Les néonazis et plus largement l’extrême-droite ont donc pris une part active à la propagation de la thèse du « grand rassemblement » qui est bien une construction racialiste et suprémaciste occidentale. Derrière le discours sur la « défense » de la culture et de la civilisation européennes contre des étrangers qui auraient comme unique obsession la destruction de « l’héritage civilisationnel » occidental se dissimule mal un racisme primaire et pestilentiel. Le fameux « Choc des civilisations » de Samuel Huntington, si gourmandement repris par la presse occidentale en ce moment, ne constitue qu’une des expansions des dérives d’une certaine pensée occidentale.
Que 67% des Français expriment, dans un sondage, leur peur d’être « remplacés », illustre à la fois le niveau de contamination des esprits et l’extrême nuisance de cette théorie. C’est d’ailleurs au nom de ce fantasme, auquel aucune étude scientifique n’apporte un début de crédit, que des rigolos comme Anders Breivik, en Norvège ou Brenton Tarrant, en Nouvelle-Zélande, ont massacré des musulmans en train de prier. Ces pauvres crétins prétendaient, par ces crimes, lutter contre « le génocide programmé contre la race blanche chrétienne européenne ».
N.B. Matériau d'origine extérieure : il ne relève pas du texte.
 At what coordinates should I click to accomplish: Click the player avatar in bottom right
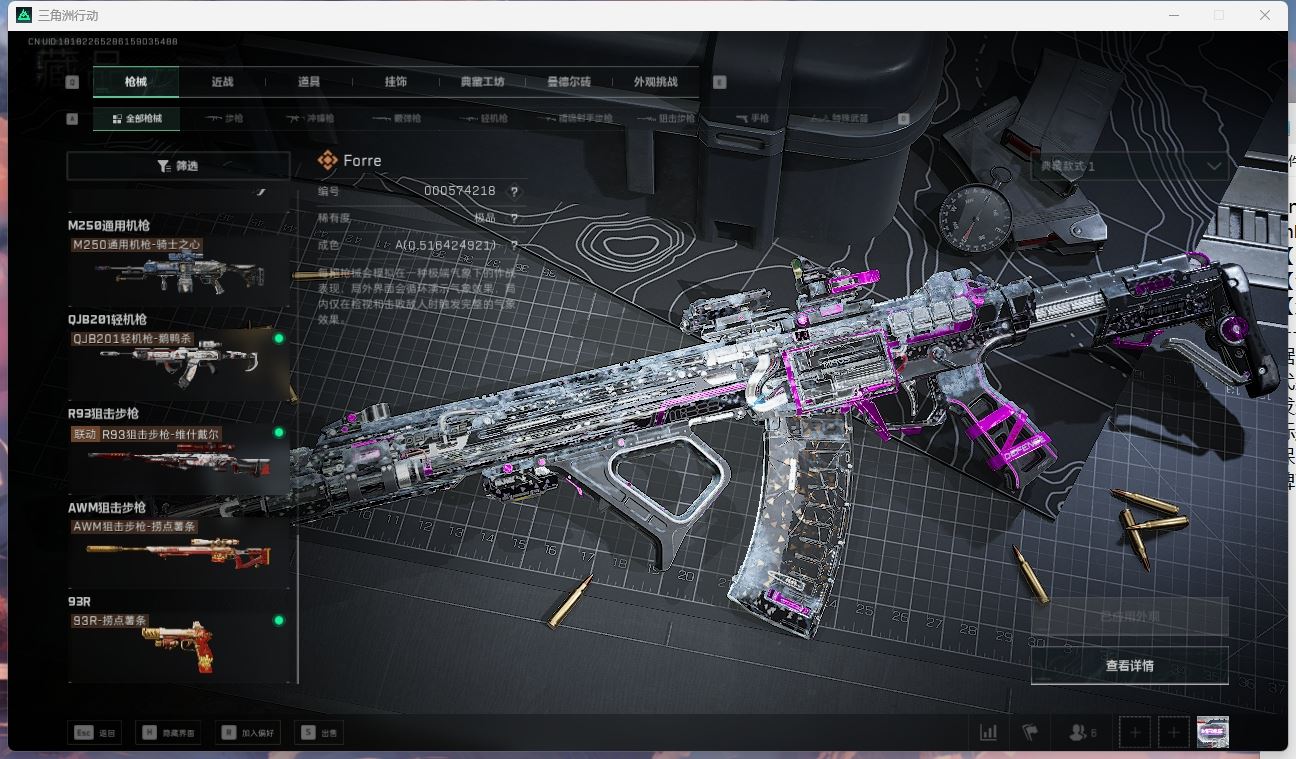1212,733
On comprend donc qu’aucun anticolonialiste des colonies françaises (à moins d’avoir perdu son cerveau dans un trou noir) ne saurait reprendre à son compte l’expression de « grand remplacement », pour la simple raison que l’anticolonialisme n’est ni un racialisme ni un suprémacisme.
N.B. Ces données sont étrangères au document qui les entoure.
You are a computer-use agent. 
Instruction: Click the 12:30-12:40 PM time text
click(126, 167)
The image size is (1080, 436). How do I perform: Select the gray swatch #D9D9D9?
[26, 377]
Le « génocide par substitution », exprimée par Aimé Césaire, n’est fondé sur aucune théorie de la « race », aucune prétention à la supériorité d’une « race » ou d’une civilisation sur une autre. Il dénonce une politique classique du colonialisme, la colonisation de peuplement, qui a sévi en Algérie ou encore en Afrique du Sud pour ne prendre que ces deux exemples. Il s’agissait alors de déposséder des populations, en recourant à la plus extrême violence, de leurs terres, de leur culture, de leur langue, de leur histoire pour installer une communauté qui vivait dans l’entre-soi et avait pour mission de reproduire dans les colonies le modèle du colonisateur.
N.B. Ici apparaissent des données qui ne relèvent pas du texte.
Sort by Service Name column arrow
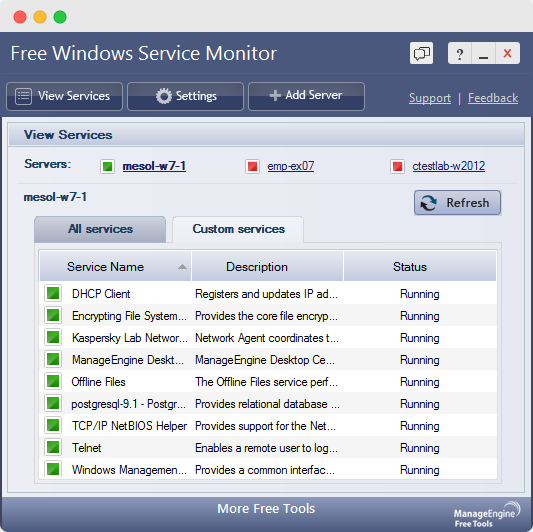 [x=182, y=267]
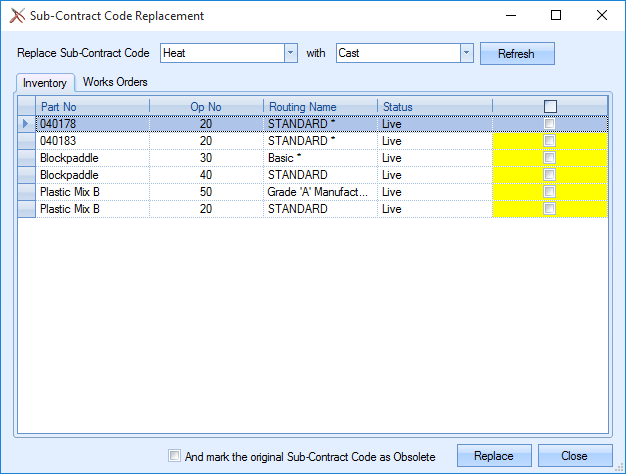Open the Cast replacement code dropdown
This screenshot has width=626, height=474.
466,53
Sous des formes différentes, les colonies françaises de Nouvelle-Calédonie, Martinique, Guadeloupe, Polynésie ou Guyane sont concernées par cette politique de colonisation de peuplement ( et pas de « REpeuplement », comme nous avons pu l’entendre).
La lettre en date du 19 juillet 1972 de Pierre Mesmer, alors premier ministre de la France, illustre parfaitement cette stratégie :
« La Nouvelle-Calédonie, colonie de peuplement, bien que vouée à la bigarrure multiraciale, est probablement le dernier territoire tropical non indépendant au monde où un pays développé puisse faire émigrer ses ressortissants.
Il faut donc saisir cette chance ultime de créer un pays francophone supplémentaire. »
Cette politique, dans des conditions certes différentes, vaut pour l’ensemble des derniers confettis de l’empire français. Le récent article 55 du Projet de Loi des Finances 2024 (« passeport pour l’installation professionnelle en outre-mer ») vient encore conforter cette stratégie du colonialisme français, en cours depuis des décennies. Le BUMIDOM a été un des instruments, pas le seul, du génocide par substitution dans notre pays.
L’opposition des patriotes et anticolonialistes à ce projet doit être claire et frontale. Pour autant, ne pervertissons pas nos combats en empruntant à des suprémacistes occidentaux des termes qui s’opposent radicalement à la nature de nos luttes décoloniales. Utilisons nos propres expressions pour désigner nos réalités.